The Things I Would Tell You edited by Sabrina Mahfouz

Book Review by Ceris Aston | 26 Apr 2017
Book title: The Things I Would Tell You
Author: Edited by Sabrina Mahfouz

‘Woman like no one is ever going to read you. Woman like you have everything to say.’

In The Things I Would Tell You, edited by Sabrina Mahfouz, British Muslim women write. It is a vibrant collection on everything from Islamic Tinder to friendship, from desire to religion, from war to representation; ‘an alternative to the current homogenous narrative of British Muslim identity’. Each piece chips away at this monolith, which shatters into a thousand shimmering shards.

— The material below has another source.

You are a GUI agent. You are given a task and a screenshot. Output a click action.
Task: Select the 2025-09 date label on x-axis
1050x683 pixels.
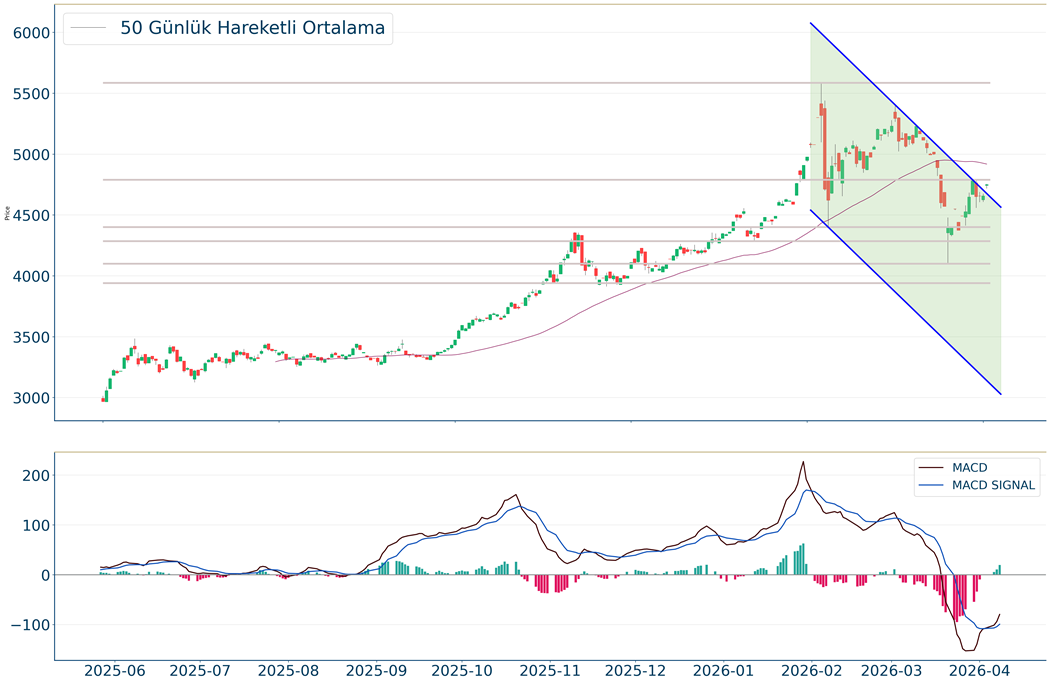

Muslim women’s bodies are a battleground of competing definitions but in these pages women write their own. Ahdaf Soueif’s Mezzaterra lances skewed perceptions and exposes political motivations behind the Western misrepresentation of Muslims. In Imtiaz Dharker’s The Right Word, outside is a ‘terrorist’, ‘freedom fighter’, ‘a child who looks like mine’ – she asks, ‘Are words no more than waving, wavering flags?’. In Uomini Cadranno, Seema Begum questions: ‘Tell me if in this endless cold, endless storm, endless torture, endless war, endless genocide, a sweet beauty will blossom from the seeds of this’.

It is time to listen – truth be told, it is long past time. Hibaq Osman writes, ‘you are lucky/ to be able to detach yourself from stories like this, to enter and exit conversations as you wish’. At times sensual, humorous, piercing and heartbreaking, The Things I Would Tell You is an absorbing read. It is also important, and never more relevant than now.